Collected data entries
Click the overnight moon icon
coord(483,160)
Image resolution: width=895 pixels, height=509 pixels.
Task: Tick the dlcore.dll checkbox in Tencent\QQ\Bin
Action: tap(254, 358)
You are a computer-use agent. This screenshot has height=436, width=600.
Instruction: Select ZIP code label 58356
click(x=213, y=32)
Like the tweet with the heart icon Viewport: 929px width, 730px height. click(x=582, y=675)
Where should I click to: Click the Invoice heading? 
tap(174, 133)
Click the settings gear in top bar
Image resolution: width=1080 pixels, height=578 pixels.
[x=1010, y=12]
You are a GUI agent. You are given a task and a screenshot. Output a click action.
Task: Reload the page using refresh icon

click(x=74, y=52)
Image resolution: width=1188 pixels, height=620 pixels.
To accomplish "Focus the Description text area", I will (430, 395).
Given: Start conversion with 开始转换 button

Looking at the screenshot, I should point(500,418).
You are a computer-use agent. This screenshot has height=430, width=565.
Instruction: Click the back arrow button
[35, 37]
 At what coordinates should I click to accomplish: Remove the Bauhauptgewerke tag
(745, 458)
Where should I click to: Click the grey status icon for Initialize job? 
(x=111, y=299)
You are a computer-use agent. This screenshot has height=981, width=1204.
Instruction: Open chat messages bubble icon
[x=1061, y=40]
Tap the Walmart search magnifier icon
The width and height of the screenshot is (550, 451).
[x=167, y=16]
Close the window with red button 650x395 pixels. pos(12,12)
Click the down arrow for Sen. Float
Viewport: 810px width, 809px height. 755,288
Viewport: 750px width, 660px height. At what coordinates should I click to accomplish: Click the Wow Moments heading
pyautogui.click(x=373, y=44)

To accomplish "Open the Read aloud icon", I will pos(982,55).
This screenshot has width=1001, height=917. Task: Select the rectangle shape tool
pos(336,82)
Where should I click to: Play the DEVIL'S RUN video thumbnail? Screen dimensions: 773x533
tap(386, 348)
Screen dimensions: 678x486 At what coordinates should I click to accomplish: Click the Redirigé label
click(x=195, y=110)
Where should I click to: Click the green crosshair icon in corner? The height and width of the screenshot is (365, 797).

** PROBLEM REQUIREMENTS **
Show every line from the entries that includes the word "agent".

** ANSWER BOX **
You are a computer-use agent. This screenshot has height=436, width=600.
You are a GUI agent. You are given a task and a screenshot. Output a click action.
You are a computer-use agent. This screenshot has height=430, width=565.
You are a computer-use agent. This screenshot has height=981, width=1204.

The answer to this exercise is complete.